Start of Block

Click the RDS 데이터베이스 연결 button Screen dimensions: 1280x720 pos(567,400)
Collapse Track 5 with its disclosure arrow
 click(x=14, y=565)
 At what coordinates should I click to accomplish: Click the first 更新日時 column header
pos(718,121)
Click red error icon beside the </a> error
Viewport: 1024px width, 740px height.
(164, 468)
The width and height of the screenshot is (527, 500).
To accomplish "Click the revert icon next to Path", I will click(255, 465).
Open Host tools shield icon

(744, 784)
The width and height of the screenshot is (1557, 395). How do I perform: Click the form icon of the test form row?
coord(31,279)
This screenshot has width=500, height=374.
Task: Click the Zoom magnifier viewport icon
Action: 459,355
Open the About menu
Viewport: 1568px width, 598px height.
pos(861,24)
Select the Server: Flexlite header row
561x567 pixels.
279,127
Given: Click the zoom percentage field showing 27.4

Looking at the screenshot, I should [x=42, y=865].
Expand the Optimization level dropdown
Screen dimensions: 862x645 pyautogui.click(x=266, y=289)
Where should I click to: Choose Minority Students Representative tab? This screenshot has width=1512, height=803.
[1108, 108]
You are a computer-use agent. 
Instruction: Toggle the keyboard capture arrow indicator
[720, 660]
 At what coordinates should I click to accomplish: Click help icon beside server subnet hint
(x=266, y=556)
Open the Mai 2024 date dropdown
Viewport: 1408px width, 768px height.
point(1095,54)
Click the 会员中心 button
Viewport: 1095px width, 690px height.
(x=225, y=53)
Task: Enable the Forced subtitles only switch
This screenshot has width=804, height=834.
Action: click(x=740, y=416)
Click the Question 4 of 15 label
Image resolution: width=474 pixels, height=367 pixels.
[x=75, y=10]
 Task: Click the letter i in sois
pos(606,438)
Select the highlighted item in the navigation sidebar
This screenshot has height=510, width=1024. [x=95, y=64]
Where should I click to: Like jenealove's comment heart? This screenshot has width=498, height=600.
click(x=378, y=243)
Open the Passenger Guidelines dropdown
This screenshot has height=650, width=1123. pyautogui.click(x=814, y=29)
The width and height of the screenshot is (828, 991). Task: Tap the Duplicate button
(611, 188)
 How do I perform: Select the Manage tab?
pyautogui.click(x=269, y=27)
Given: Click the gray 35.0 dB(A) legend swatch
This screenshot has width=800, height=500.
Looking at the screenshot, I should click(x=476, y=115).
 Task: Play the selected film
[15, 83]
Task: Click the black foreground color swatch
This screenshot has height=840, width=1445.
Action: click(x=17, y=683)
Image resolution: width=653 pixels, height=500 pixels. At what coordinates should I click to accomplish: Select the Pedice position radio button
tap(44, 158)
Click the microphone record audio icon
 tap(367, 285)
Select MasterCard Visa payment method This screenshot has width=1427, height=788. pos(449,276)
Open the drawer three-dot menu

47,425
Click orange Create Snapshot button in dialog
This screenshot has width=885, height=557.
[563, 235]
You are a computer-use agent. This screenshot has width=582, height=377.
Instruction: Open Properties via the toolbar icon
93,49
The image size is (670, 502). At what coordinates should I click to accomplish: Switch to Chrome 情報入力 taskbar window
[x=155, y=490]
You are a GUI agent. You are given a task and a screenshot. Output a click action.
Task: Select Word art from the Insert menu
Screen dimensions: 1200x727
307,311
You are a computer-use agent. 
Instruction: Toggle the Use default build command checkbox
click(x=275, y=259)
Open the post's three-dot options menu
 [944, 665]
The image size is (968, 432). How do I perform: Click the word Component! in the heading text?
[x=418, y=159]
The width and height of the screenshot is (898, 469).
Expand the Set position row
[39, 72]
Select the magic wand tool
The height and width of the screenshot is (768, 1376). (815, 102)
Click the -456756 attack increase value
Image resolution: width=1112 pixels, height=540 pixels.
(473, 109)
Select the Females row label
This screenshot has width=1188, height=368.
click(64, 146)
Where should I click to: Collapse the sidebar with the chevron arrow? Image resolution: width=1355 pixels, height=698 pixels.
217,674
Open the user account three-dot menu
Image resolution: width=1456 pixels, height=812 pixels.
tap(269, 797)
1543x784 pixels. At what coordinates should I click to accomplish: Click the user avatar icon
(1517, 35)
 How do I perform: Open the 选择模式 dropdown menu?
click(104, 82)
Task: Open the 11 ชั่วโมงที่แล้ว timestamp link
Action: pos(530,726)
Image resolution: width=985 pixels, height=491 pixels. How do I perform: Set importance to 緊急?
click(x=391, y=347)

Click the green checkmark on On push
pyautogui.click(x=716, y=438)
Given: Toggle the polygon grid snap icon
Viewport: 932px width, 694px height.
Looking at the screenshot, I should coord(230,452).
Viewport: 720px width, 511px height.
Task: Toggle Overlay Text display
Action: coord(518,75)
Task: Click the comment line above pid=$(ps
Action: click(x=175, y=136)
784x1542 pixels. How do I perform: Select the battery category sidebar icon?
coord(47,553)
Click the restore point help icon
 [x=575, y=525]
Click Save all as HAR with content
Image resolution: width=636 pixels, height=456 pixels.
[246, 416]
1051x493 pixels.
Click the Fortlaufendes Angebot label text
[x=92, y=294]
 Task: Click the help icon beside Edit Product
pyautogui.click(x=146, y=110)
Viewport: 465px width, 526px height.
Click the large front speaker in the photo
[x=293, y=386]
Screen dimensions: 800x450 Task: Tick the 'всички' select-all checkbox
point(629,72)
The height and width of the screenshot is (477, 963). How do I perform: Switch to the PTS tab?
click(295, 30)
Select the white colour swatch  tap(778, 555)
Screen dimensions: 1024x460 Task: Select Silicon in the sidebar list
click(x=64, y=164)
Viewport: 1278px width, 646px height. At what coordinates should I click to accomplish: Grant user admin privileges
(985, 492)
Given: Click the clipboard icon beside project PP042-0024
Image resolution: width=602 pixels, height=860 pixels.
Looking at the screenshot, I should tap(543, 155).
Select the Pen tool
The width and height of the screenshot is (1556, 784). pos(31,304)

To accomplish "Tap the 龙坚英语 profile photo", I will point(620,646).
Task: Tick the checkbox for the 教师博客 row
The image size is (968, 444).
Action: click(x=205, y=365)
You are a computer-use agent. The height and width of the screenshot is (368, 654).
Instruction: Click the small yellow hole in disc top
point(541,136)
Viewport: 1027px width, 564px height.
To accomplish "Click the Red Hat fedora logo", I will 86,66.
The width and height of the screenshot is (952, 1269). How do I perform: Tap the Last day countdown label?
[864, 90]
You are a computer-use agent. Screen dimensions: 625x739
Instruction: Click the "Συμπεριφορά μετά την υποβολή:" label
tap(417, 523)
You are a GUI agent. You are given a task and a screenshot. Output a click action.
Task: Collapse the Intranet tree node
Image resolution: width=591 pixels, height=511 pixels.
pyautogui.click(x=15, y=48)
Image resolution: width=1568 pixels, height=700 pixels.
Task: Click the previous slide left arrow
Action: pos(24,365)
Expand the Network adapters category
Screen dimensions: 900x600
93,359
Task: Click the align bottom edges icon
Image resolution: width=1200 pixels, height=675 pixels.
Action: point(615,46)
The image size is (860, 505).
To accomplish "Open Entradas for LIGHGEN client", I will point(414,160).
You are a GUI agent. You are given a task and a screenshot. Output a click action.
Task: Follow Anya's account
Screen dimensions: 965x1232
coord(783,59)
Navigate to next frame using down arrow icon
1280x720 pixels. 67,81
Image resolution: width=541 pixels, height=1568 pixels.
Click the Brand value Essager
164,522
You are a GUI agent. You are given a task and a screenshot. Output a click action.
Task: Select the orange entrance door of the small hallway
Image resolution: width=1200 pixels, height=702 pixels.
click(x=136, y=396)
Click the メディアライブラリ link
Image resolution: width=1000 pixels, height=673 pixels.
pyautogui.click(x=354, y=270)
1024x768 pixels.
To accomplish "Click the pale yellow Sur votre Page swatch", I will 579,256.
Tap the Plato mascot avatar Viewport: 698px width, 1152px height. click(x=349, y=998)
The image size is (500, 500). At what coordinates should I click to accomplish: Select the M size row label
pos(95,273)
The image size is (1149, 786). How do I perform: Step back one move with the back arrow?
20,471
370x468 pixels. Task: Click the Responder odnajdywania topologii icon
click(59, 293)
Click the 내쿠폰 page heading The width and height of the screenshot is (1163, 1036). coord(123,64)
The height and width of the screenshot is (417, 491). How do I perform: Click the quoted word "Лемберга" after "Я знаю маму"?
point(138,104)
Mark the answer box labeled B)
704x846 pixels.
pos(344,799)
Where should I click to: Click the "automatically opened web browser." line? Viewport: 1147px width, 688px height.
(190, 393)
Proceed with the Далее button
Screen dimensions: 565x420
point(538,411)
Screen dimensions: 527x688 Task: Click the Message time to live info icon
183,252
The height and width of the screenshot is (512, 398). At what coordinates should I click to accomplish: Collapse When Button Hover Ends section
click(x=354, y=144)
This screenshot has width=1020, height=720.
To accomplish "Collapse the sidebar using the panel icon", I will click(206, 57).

End of Block

## Instructions to follow
Extract from the listing above the lines between the line containing "Image resolution: width=591" and the line containing "Click the 내쿠폰", keeping both of those lines. Output nothing else.

## Your response
Image resolution: width=591 pixels, height=511 pixels.
pyautogui.click(x=15, y=48)
Image resolution: width=1568 pixels, height=700 pixels.
Task: Click the previous slide left arrow
Action: pos(24,365)
Expand the Network adapters category
Screen dimensions: 900x600
93,359
Task: Click the align bottom edges icon
Image resolution: width=1200 pixels, height=675 pixels.
Action: point(615,46)
The image size is (860, 505).
To accomplish "Open Entradas for LIGHGEN client", I will point(414,160).
You are a GUI agent. You are given a task and a screenshot. Output a click action.
Task: Follow Anya's account
Screen dimensions: 965x1232
coord(783,59)
Navigate to next frame using down arrow icon
1280x720 pixels. 67,81
Image resolution: width=541 pixels, height=1568 pixels.
Click the Brand value Essager
164,522
You are a GUI agent. You are given a task and a screenshot. Output a click action.
Task: Select the orange entrance door of the small hallway
Image resolution: width=1200 pixels, height=702 pixels.
click(x=136, y=396)
Click the メディアライブラリ link
Image resolution: width=1000 pixels, height=673 pixels.
pyautogui.click(x=354, y=270)
1024x768 pixels.
To accomplish "Click the pale yellow Sur votre Page swatch", I will 579,256.
Tap the Plato mascot avatar Viewport: 698px width, 1152px height. click(x=349, y=998)
The image size is (500, 500). At what coordinates should I click to accomplish: Select the M size row label
pos(95,273)
The image size is (1149, 786). How do I perform: Step back one move with the back arrow?
20,471
370x468 pixels. Task: Click the Responder odnajdywania topologii icon
click(59, 293)
Click the 내쿠폰 page heading The width and height of the screenshot is (1163, 1036). coord(123,64)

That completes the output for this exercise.